Phylogenetic relationships among the 33 Triplostegia samples (Table S1) were examined using Maximum-likelihood analysis (ML) and Bayesian inference (BI), based on three datasets: the complete plastid genomes, plastid protein-coding sequences (CDS), and nrDNA sequences. As outgroups we used Pterocephalus hookeri (C.B.Clarke) Airy Shaw & M.L.Green, Dipsacus asper Wall. ex DC., Scabiosa tschiliensis Grüning, Kolkwitzia amabilis Graebn., and Patrinia heterophylla Bunge, representing genera closely related to Triplostogia [59]. Three samples were randomly selected from each of the three clades formed by the 33 samples of Triplostegia, and used to determine the position of the genus in the phylogeny of Dipsacales via ML and BI analyses. For this, 57 complete plastid genomes were obtained, including the above outgroups and covering of the recognized families within the order (Table S2). Sesamum indicum L., Mentha spicata L., Pittosporum kerrii Craib, and Apium graveolens L. were chosen as outgroups to Dipsacales based on previous studies [53,54,55].

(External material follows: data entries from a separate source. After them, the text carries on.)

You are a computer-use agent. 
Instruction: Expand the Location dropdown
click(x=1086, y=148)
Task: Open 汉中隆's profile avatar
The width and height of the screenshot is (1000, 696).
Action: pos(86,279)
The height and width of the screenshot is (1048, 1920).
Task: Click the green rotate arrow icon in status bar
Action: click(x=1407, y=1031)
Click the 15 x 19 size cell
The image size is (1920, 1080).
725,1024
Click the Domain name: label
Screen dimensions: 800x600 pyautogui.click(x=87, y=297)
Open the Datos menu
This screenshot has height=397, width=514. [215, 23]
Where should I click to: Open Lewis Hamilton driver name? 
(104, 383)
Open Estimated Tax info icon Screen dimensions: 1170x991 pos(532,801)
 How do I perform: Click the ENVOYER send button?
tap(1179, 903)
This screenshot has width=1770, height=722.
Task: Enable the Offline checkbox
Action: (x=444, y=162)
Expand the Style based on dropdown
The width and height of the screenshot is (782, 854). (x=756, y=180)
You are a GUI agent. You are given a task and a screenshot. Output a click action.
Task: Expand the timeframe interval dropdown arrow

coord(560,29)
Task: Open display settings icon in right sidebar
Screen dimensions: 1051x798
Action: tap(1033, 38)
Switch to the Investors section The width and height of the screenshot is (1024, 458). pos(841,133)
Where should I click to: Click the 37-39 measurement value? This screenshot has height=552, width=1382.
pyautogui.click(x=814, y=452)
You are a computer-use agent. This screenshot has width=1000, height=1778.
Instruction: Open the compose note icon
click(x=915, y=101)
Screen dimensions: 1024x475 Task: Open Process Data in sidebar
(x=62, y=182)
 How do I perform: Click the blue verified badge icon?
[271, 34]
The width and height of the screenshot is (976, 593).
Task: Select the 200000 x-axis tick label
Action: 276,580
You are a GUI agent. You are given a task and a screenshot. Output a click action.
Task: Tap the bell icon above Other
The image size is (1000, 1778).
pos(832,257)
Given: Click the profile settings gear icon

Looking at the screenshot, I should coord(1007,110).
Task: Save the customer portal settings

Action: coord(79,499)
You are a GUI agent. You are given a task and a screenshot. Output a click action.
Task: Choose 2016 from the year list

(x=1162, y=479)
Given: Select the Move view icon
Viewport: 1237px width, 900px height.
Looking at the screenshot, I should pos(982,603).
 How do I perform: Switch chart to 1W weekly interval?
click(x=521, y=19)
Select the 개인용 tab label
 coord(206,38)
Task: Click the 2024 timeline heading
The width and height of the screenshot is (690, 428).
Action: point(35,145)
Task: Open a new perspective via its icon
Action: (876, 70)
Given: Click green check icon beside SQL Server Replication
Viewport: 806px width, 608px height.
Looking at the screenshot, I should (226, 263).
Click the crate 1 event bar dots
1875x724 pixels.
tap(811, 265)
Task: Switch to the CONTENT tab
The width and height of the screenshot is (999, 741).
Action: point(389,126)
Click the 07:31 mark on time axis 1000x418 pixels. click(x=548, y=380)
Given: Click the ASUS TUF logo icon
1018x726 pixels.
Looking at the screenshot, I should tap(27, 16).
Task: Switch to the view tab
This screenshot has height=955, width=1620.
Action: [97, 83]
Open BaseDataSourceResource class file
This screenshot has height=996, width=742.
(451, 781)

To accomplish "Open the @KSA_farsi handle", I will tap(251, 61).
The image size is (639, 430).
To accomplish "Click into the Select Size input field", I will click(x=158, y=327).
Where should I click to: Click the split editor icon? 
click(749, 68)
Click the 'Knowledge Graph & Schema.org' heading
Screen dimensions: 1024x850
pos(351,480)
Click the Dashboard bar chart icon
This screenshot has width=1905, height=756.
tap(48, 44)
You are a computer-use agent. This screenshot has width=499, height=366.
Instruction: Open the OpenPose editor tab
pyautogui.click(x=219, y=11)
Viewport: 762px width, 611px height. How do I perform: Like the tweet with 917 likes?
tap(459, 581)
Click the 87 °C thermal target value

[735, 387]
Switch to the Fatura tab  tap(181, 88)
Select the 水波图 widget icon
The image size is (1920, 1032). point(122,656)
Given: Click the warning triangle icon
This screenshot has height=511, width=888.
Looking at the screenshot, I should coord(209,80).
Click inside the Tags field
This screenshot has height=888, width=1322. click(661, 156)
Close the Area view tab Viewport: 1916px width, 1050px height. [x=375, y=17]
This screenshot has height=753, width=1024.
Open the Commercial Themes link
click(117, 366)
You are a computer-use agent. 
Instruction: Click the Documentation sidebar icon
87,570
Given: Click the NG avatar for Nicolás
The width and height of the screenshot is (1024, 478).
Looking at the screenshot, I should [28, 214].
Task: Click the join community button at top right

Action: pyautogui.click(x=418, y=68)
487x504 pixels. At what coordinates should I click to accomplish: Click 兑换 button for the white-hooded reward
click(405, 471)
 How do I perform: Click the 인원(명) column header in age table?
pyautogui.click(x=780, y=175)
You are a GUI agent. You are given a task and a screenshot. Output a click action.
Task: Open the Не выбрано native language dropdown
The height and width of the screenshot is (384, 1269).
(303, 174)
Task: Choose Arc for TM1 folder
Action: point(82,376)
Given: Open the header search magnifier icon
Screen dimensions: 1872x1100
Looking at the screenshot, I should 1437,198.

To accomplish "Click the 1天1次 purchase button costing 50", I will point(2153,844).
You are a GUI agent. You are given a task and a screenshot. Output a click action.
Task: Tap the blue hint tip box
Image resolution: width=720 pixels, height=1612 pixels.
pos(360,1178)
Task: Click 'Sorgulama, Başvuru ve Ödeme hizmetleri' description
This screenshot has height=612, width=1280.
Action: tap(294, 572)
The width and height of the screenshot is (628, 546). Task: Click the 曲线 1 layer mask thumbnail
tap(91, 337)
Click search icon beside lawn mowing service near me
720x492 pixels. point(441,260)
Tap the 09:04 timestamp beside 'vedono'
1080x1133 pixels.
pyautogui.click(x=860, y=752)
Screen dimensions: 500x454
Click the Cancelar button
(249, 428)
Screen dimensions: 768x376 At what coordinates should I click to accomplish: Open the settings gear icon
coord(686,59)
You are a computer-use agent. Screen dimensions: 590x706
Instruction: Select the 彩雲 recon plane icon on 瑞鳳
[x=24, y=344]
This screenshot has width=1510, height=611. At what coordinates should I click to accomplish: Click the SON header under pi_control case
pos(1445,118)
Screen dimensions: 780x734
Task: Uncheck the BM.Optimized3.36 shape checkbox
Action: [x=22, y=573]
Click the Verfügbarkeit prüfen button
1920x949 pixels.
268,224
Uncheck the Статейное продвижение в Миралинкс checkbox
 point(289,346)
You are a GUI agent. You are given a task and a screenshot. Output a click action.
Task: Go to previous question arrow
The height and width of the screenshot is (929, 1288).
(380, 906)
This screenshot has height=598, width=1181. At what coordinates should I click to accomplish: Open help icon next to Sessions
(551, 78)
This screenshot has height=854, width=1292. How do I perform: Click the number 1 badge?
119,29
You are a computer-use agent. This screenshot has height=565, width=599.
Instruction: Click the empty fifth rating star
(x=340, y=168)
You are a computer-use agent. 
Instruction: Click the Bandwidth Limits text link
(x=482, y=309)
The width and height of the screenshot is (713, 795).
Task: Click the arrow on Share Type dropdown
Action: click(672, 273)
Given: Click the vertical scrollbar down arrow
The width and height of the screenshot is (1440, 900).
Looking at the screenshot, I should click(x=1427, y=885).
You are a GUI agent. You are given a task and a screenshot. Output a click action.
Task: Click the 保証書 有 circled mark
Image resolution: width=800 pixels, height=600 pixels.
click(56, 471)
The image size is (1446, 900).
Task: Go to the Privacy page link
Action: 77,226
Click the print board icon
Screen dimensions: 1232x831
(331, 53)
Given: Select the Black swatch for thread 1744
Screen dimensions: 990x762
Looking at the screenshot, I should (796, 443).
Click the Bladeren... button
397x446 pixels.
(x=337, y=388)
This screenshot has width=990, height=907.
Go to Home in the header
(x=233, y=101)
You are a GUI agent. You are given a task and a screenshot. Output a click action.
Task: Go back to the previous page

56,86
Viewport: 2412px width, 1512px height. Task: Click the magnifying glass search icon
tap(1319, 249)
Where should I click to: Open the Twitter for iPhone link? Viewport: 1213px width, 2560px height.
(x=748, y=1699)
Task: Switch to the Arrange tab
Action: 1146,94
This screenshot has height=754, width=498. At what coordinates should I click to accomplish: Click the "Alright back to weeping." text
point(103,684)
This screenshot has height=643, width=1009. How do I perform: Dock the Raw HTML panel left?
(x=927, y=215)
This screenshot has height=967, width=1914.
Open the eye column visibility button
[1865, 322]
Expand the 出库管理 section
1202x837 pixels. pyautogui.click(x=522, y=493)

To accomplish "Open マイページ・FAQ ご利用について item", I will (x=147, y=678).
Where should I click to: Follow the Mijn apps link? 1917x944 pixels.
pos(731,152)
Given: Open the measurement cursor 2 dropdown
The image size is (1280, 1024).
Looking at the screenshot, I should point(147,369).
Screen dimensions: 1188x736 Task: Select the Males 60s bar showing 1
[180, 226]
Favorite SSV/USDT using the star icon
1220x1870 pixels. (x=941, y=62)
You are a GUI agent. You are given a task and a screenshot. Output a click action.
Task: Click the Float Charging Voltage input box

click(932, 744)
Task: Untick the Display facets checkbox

Multiple sequence alignments were performed using MAFFT v7.409 [72]. The best-fit nucleotide substitution model was selected using ModelTest v.3.7 [73] with the Akaike information criterion (AIC). ML analysis was performed using RAxML v 8.2.12 [74] under the GTRGAMMA model with 1000 bootstrap replicates. BI analysis was performed using MrBayes v3.2.6 [75] with the Markov Chain Monte Carlo (MCMC) algorithm, running for 2,000,000 generations with the first 25% of trees discarded as burn-in, and thereafter sampling trees every 1000 generations, and using these to construct majority-rule consensus trees. Furthermore, phylogenetic networks of plastid genomes and nrDNA sequences were visualized using SplitsTree v4.14.6 [76].

Species discrimination analysis

We assessed the effectiveness of standard plant DNA barcodes, including rbcL, matK, and ITS, and the barcode ycf1 suggested by Dong et al. (2015) [77], plus the highly variable plastid DNA regions of Triplostegia and their combinations, in discriminating Triplostegia species using tree-based methods. ML trees for each marker were constructed using RAxML with the same settings as previously described. A species was considered as being correctly resolved when all the individuals of the same species formed a monophyletic group with >70% bootstrap support [78]. The standard DNA barcode trnH-psbA was not included in the analysis due to its insufficient number of informative sites for species discrimination. In addition, we generated Neighbour-Joining (NJ) trees using MEGA v10 [79] based on the highly variable plastid DNA regions and the ITS region, using the P-distance model with 1000 bootstrap replicates.

In addition to the tree-based analyses, we also conducted distance-based analyses following Hollingsworth et al. (2009) [22]. Pairwise interspecific and intraspecific genetic distances were calculated using the Kimura 2-parameter (k2p) mode using MEGA v10 [79]. A species was considered to be successfully discriminated if its minimum interspecific k2p distance involving this species was greater than its maximum intraspecific k2p distance.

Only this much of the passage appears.